The 2023 Report is the first full 12-month period analysis of the functioning of the NSIA regime. Last year’s report (published June 2022) (the “2022 Report”) collated data from the first three months of the regime.

The 2023 Report reveals some interesting trends from the regime’s first full year of operation, which we consider in detail below.

The 2023 Report – findings

Notifications

The 2023 Report states that 866 notifications under the regime were made in the 12-month reporting period. This figure falls short of the estimated 1,000 – 1,830 notifications to be received each year but is broadly in line with the number of notifications reported in the 2022 Report (222 notifications which, when extrapolated to cover the full year, brings the number of notifications expected to be received to 888).

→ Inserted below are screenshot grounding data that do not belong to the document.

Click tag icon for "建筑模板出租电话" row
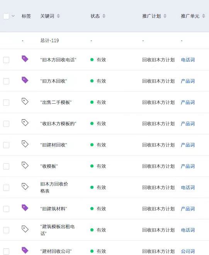 [25, 229]
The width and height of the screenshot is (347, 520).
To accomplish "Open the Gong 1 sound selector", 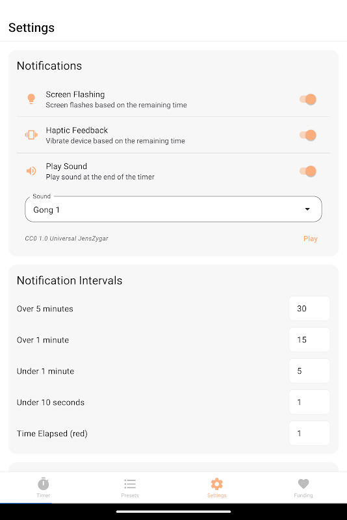I will (x=174, y=209).
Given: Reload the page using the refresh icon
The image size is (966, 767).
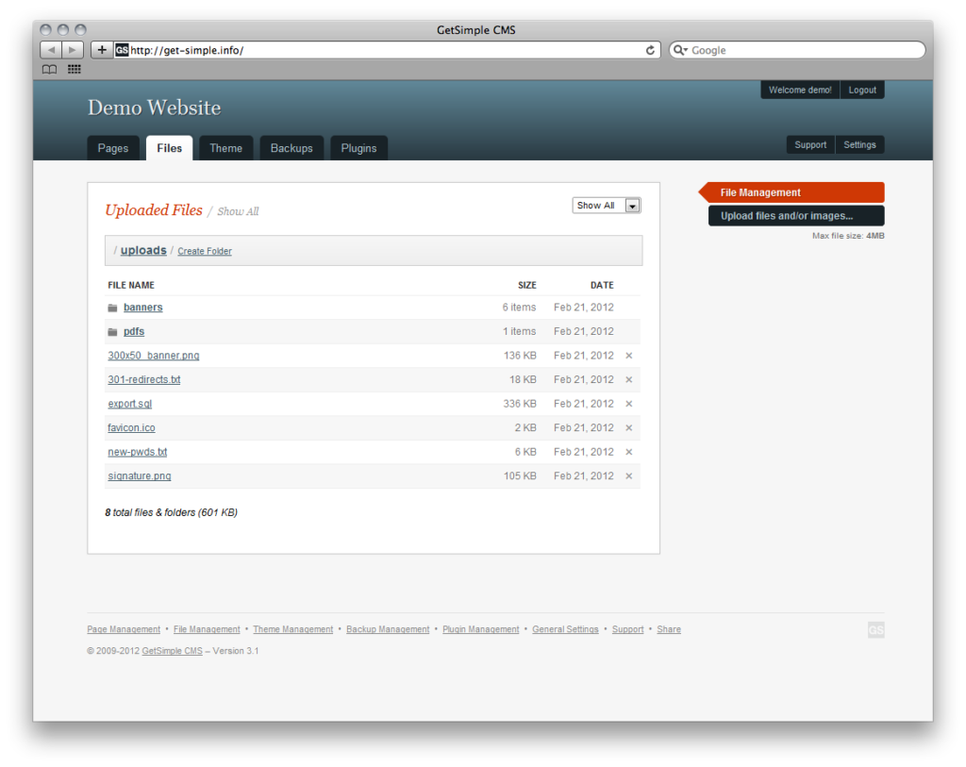Looking at the screenshot, I should (x=650, y=49).
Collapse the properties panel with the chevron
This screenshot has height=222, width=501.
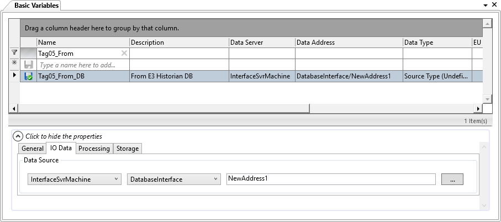pos(18,136)
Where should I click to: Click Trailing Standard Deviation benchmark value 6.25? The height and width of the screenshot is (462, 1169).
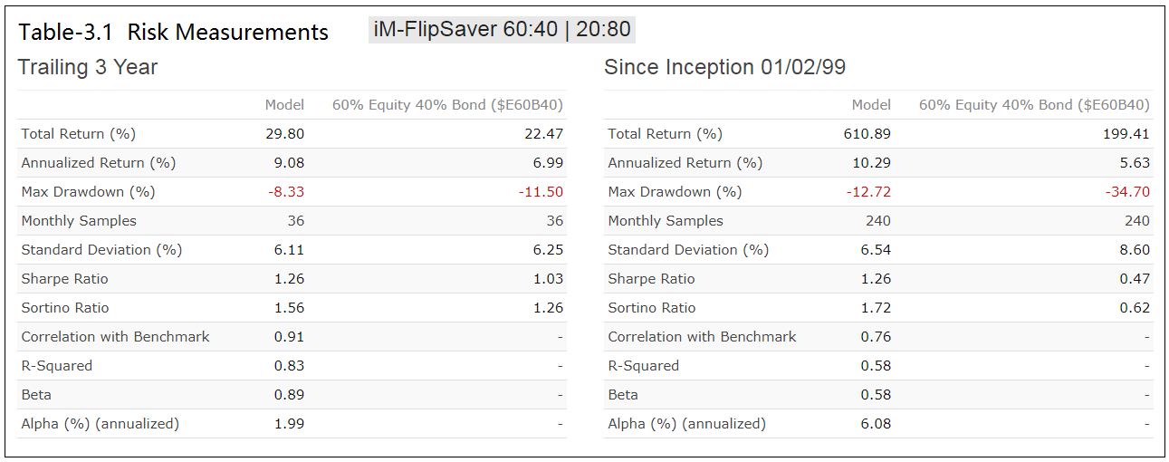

When the Secretary of State receives a notification of an acquisition, they must “accept” or “reject” that notification. If a notification is rejected, the parties may resubmit the notification to address the feedback received by the Secretary of State, following which the notification may subsequently be accepted. Once a notification has been accepted, the initial 30 working day assessment period (see below) will commence. There were:

  • 671 mandatory notifications (77.77%). Of those evaluated, 642 were accepted (96.69%) and 22 were rejected (3.31%). 7 notifications were still being evaluated as at 31 March 2023.
  • 180 voluntary notifications (20.79%). Of those evaluated, 152 were accepted (88.89%) and 19 were rejected (11.11%). 9 notifications were still being evaluated as at 31 March 2023.
  • 15 retrospective validation applications (1.73%) (for a notifiable (i.e. mandatory) acquisition that had completed without approval and would otherwise be legally void). Of those evaluated, 12 were accepted (85.71%) and 2 were rejected (14.29%). One retrospective validation application was still being evaluated as at 31 March 2023.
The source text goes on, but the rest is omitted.